● Problem to solve: Report all lines below with the word "agent".
--------------------
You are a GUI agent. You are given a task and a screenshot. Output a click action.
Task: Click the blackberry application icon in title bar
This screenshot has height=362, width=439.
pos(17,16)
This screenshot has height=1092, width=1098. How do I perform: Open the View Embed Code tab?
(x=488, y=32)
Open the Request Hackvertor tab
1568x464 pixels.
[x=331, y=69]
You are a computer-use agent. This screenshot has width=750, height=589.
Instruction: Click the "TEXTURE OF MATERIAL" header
--------------------
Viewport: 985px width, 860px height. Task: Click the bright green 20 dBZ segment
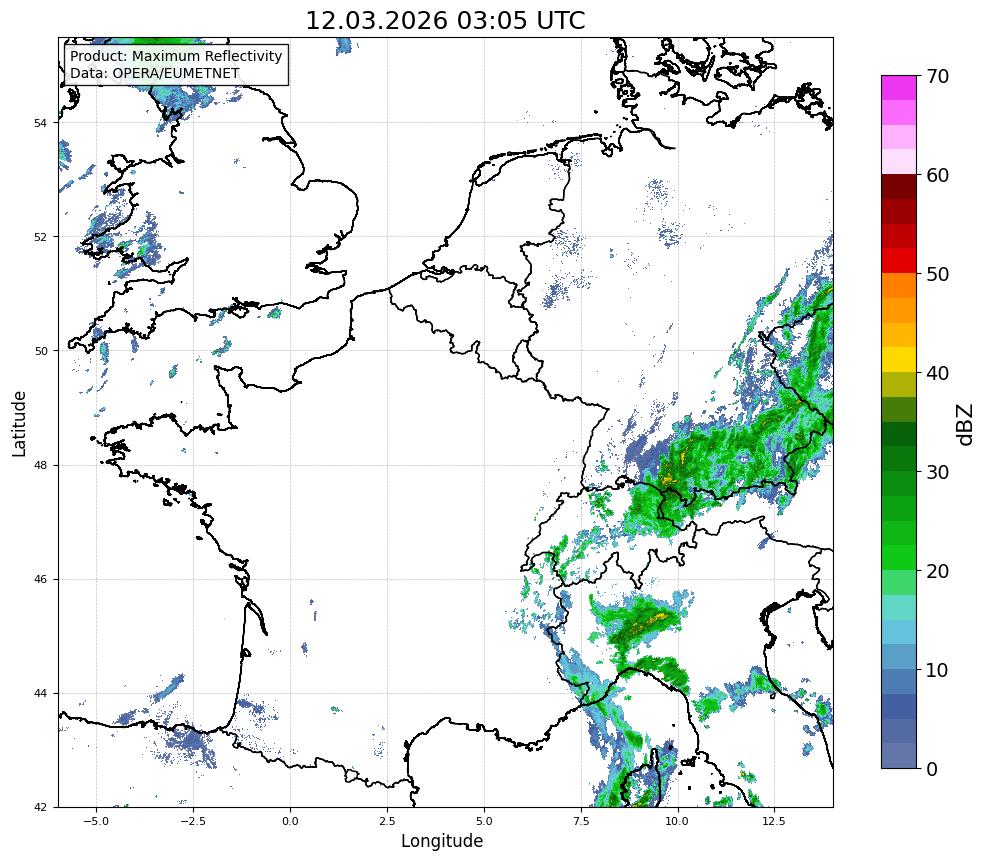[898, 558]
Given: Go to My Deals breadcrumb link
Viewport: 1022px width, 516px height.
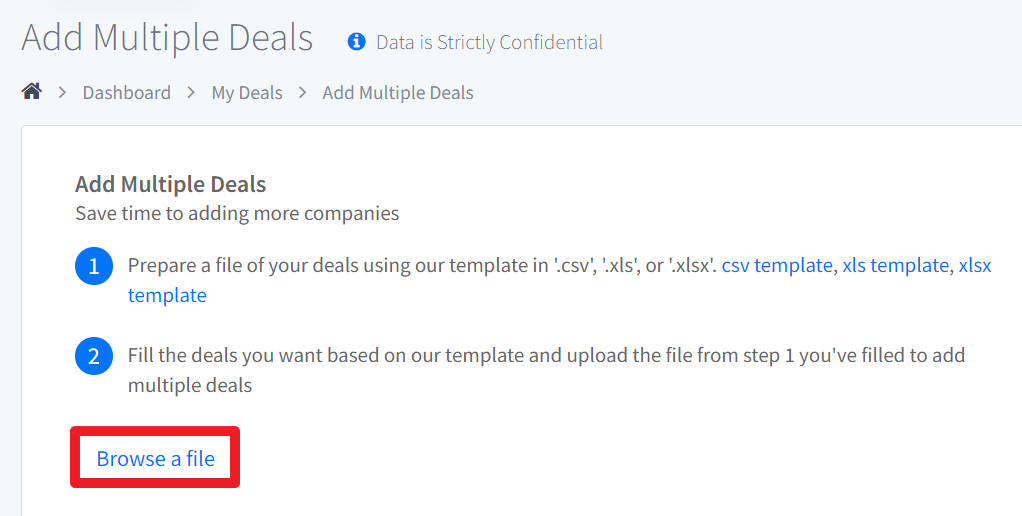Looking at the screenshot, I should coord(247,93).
--------------------
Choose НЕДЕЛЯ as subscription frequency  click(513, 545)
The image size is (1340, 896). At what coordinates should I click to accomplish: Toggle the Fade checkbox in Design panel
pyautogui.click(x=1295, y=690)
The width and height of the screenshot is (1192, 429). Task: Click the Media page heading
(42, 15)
--------------------
● Your solution:
You are a GUI agent. You are given a task and a screenshot. Output a click action.
You are a computer-use agent. This screenshot has width=750, height=589.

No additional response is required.